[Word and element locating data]

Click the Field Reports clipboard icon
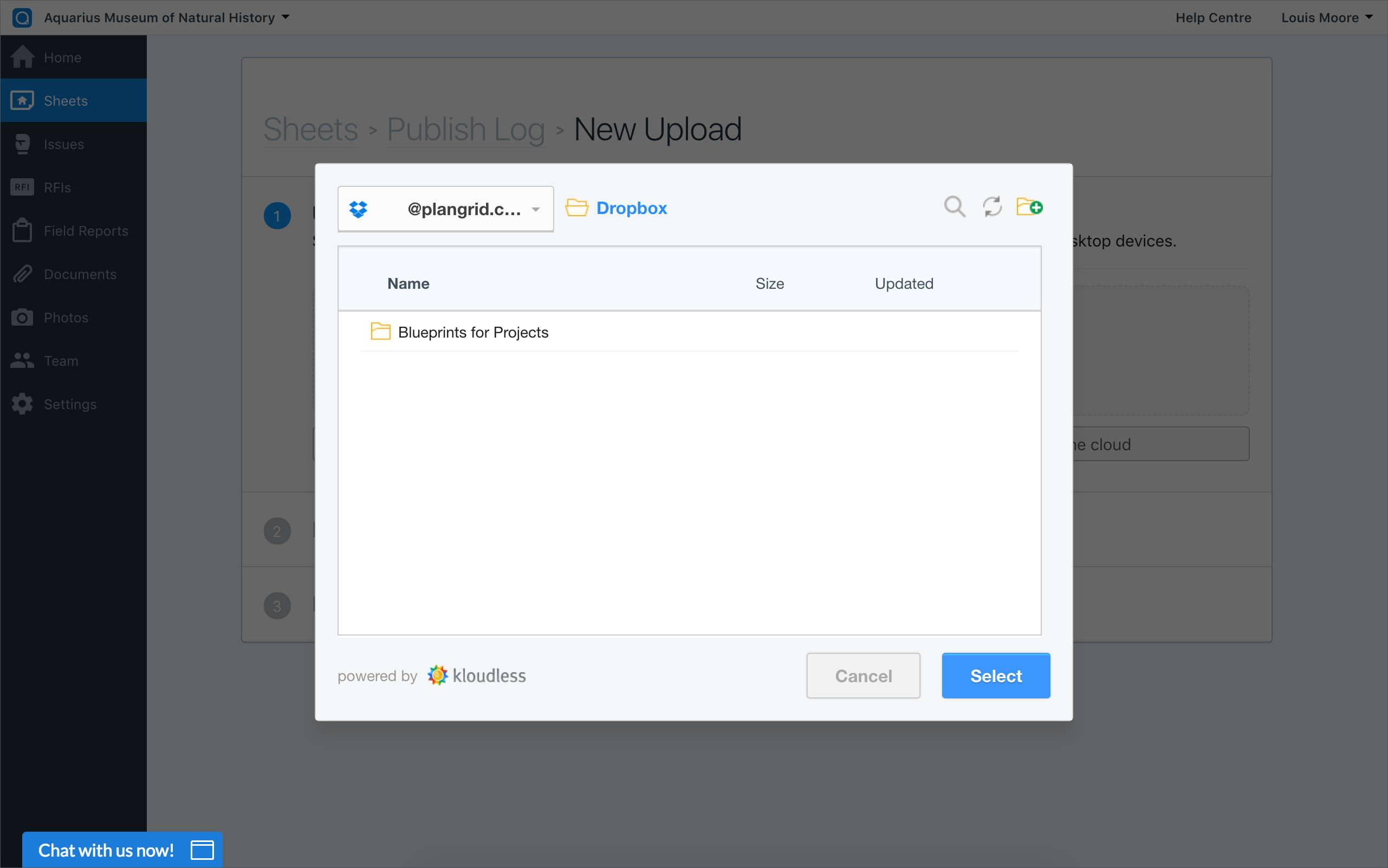This screenshot has width=1388, height=868. (22, 231)
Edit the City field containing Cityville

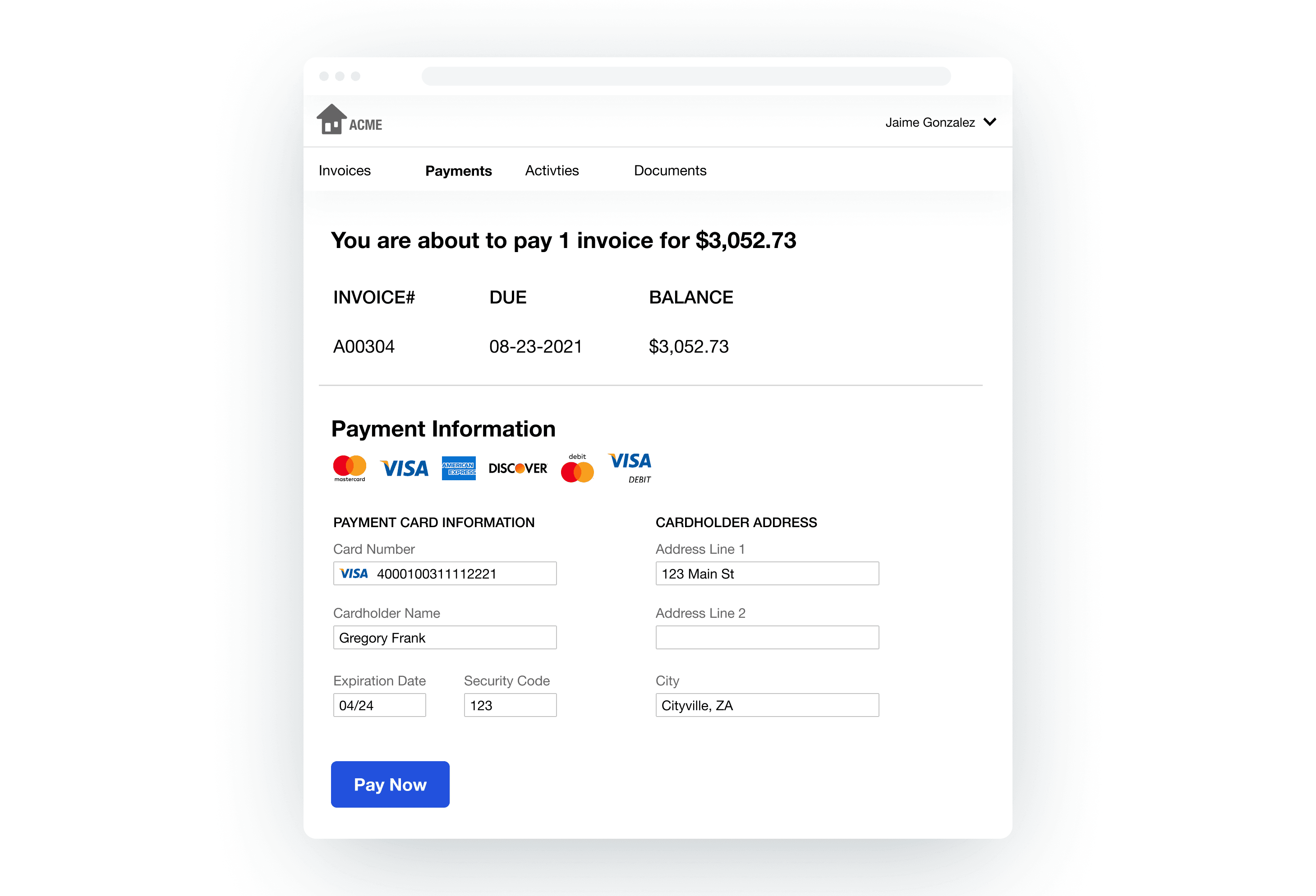[x=767, y=705]
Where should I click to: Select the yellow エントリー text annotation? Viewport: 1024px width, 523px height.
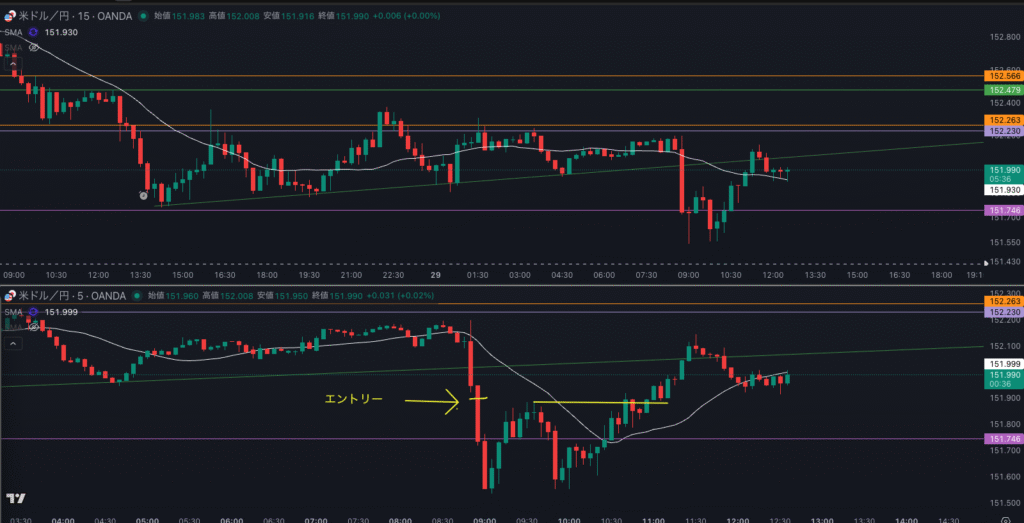pyautogui.click(x=353, y=399)
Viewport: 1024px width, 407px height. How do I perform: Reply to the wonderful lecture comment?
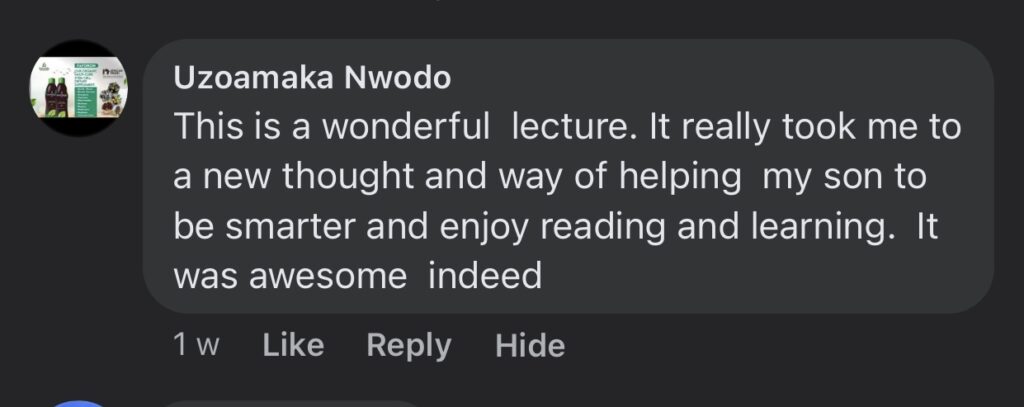pos(408,346)
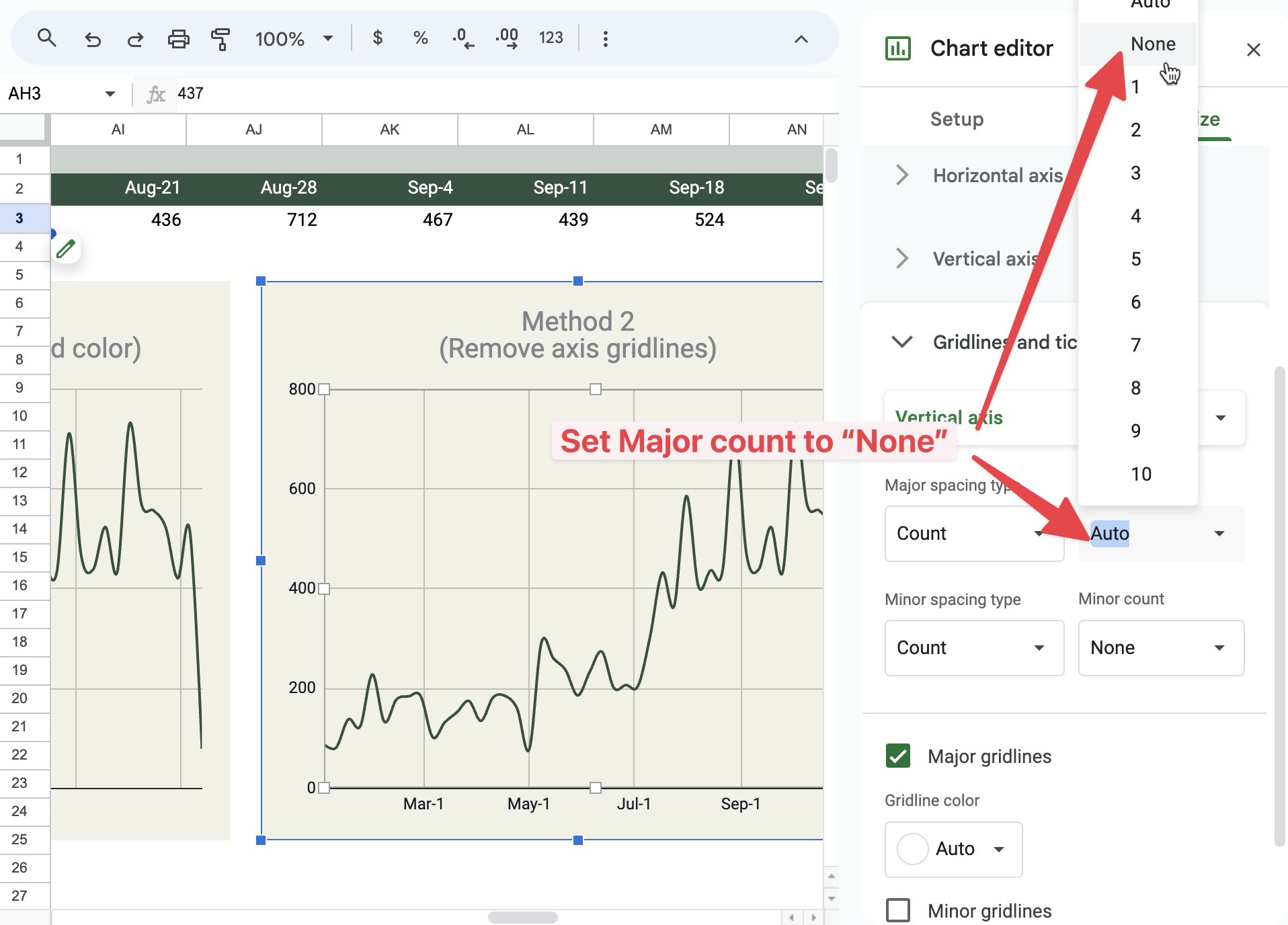Switch to the Setup tab
The height and width of the screenshot is (925, 1288).
pos(957,119)
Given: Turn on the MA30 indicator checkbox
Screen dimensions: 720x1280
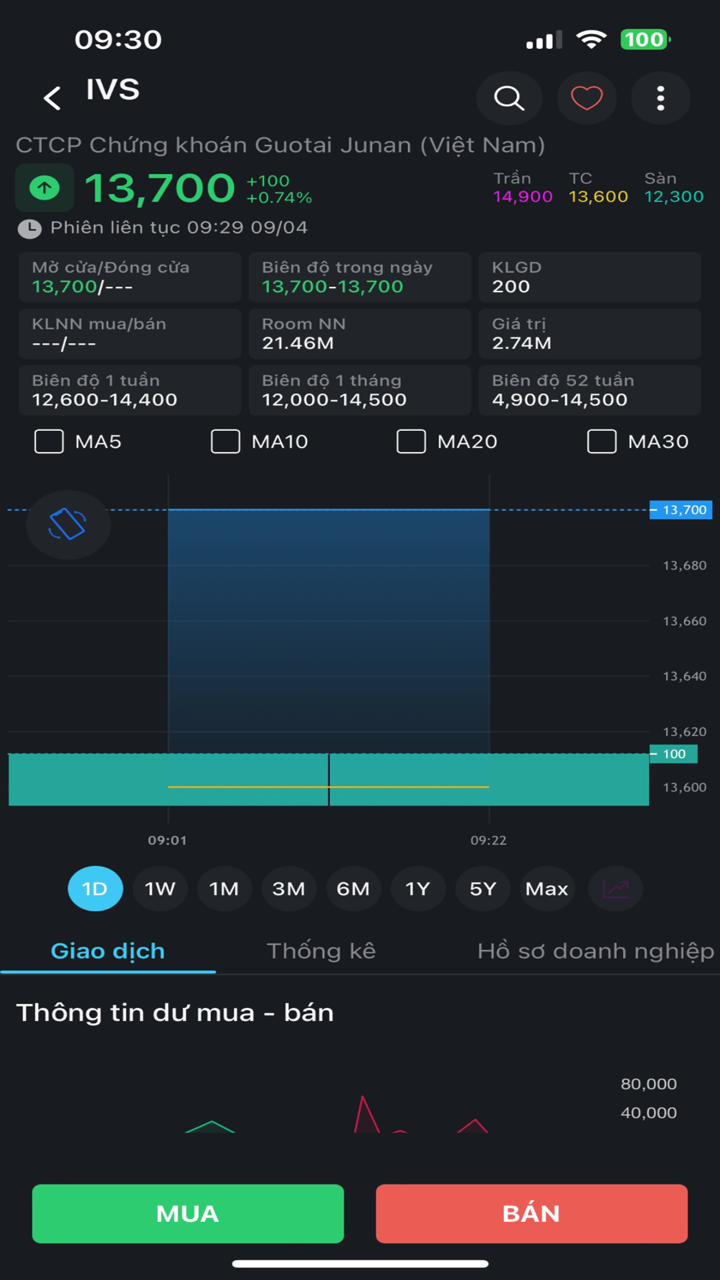Looking at the screenshot, I should coord(601,441).
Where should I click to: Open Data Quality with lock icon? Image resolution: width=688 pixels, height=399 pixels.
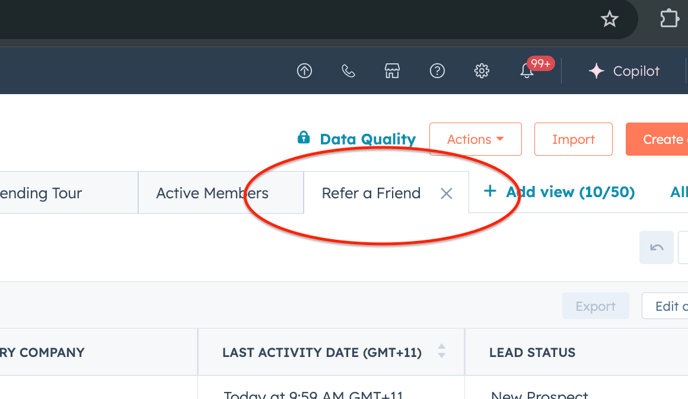pyautogui.click(x=356, y=139)
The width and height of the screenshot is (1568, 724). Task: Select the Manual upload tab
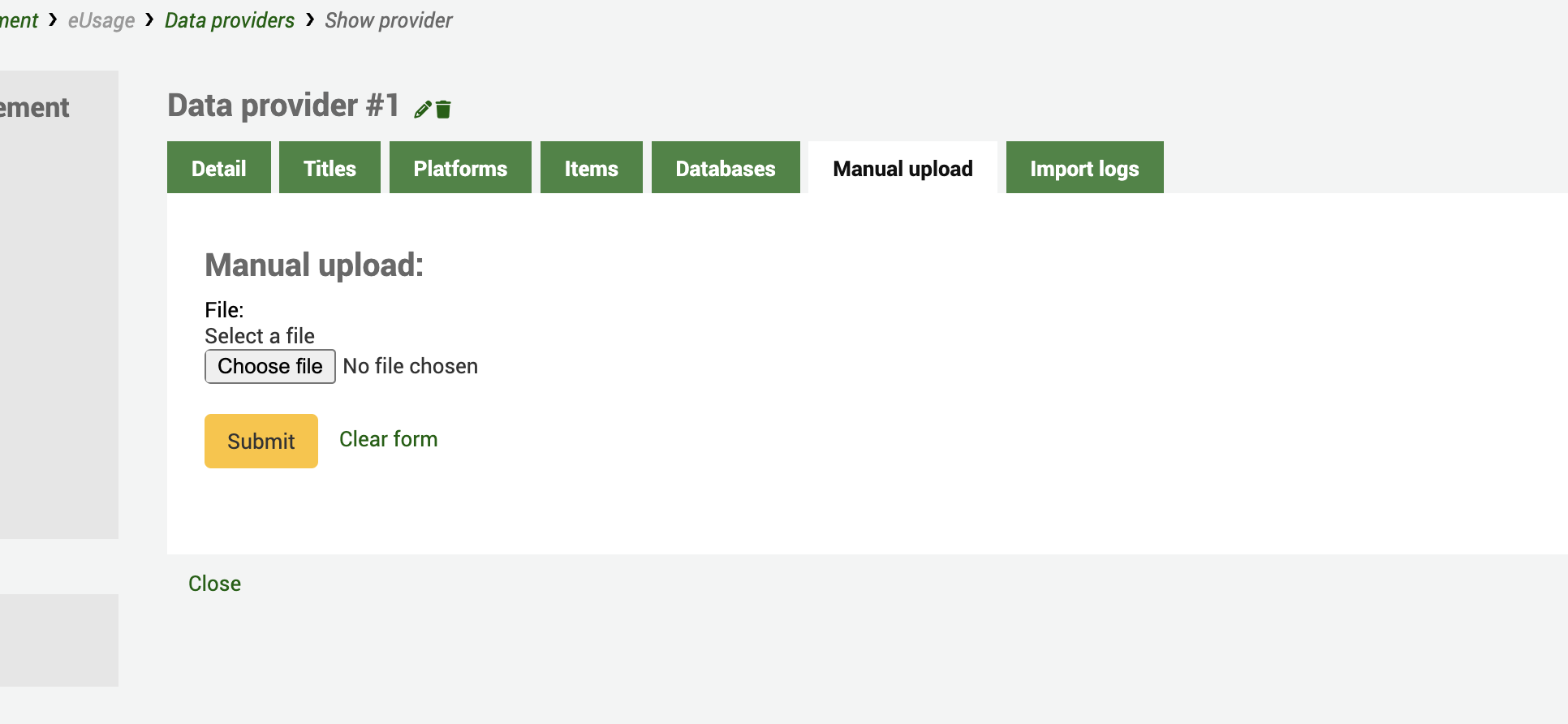tap(902, 168)
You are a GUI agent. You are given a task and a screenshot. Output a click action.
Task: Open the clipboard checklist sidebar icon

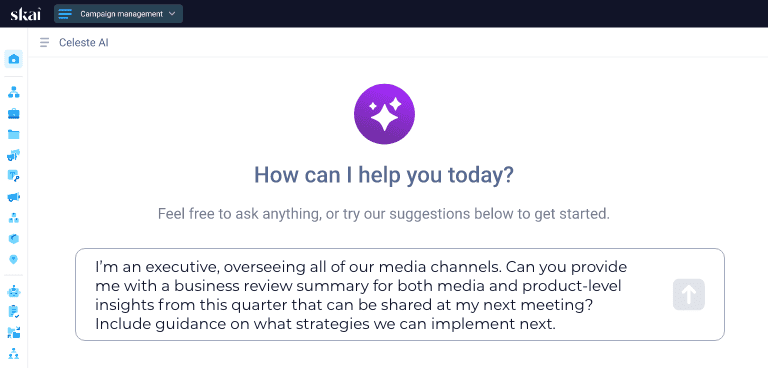coord(14,312)
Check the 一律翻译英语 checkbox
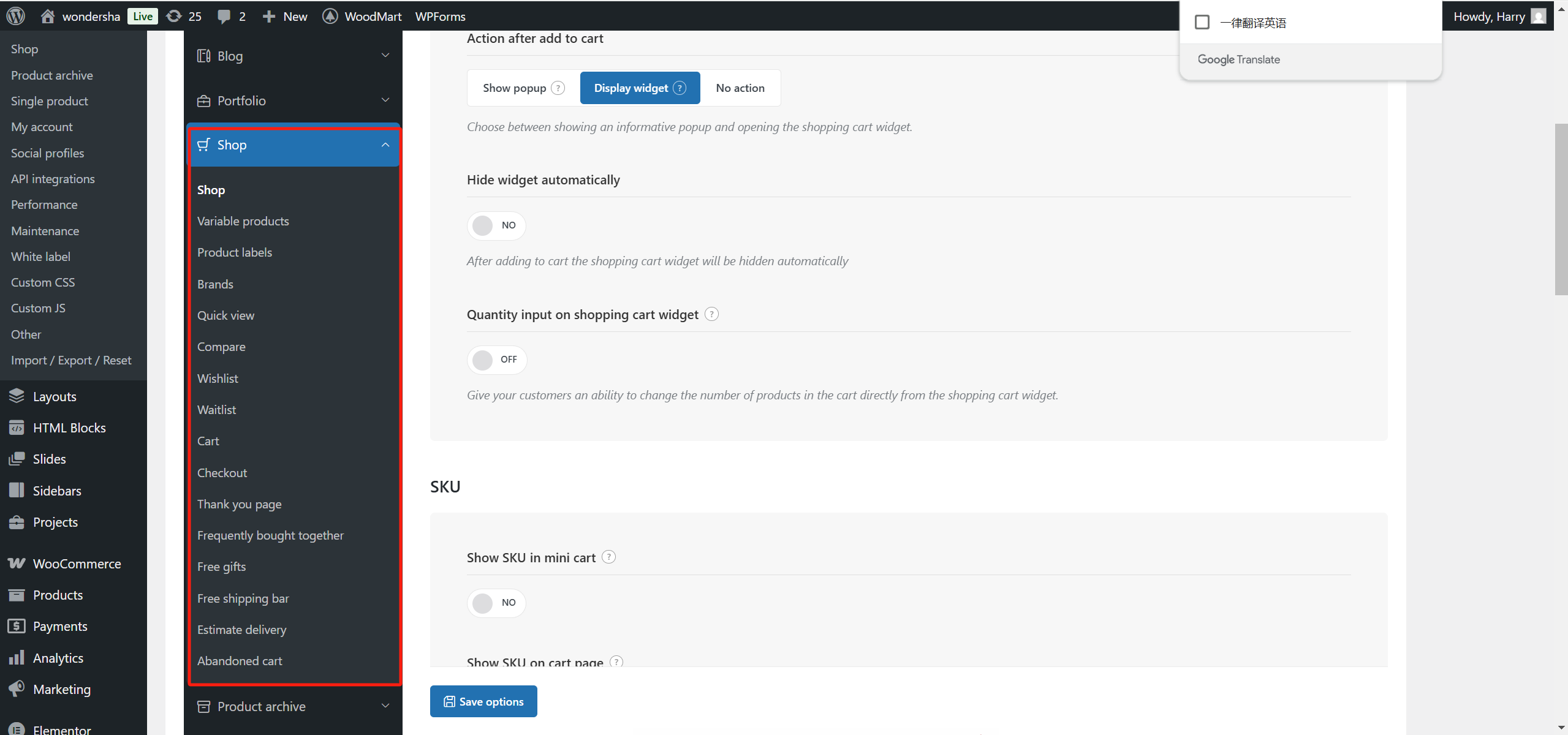Screen dimensions: 1568x735 [1202, 23]
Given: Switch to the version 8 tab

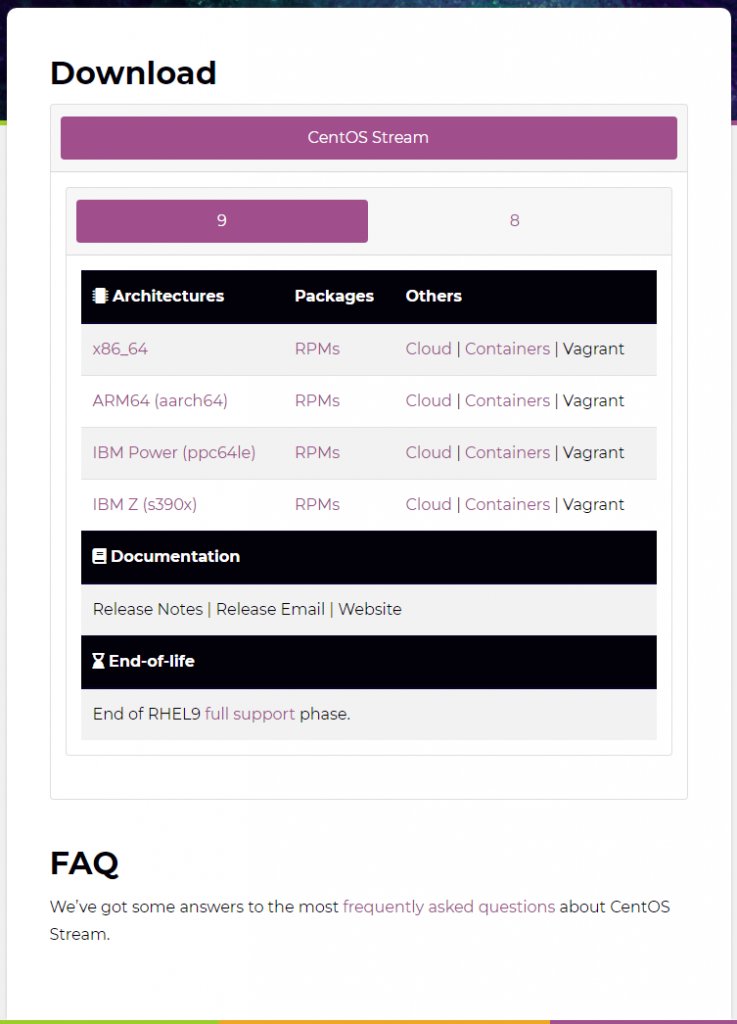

## Exercise details
Please write out all the lines again, substituting "Browser window" for every "Viewport" and keeping everything else the same. Omit the pictures.

## Output of the task
Click the Field Reports clipboard icon
This screenshot has width=1388, height=868. (22, 231)
Edit the City field containing Cityville

[x=767, y=705]
Where should I click to: Select the yellow エントリー text annotation? Browser window: 1024px width, 523px height.
pyautogui.click(x=353, y=399)
Browser window: 1024px width, 407px height. How do I perform: Reply to the wonderful lecture comment?
pos(408,346)
Switch to the Setup tab
The height and width of the screenshot is (925, 1288).
pos(957,119)
Given: Turn on the MA30 indicator checkbox
Screen dimensions: 720x1280
Looking at the screenshot, I should coord(601,441).
Where should I click to: Open Data Quality with lock icon? Image resolution: width=688 pixels, height=399 pixels.
pyautogui.click(x=356, y=139)
The width and height of the screenshot is (1568, 724). Task: Select the Manual upload tab
tap(902, 168)
You are a GUI agent. You are given a task and a screenshot. Output a click action.
Task: Open the clipboard checklist sidebar icon

coord(14,312)
Check the 一律翻译英语 checkbox
Screen dimensions: 1568x735 [1202, 23]
Given: Switch to the version 8 tab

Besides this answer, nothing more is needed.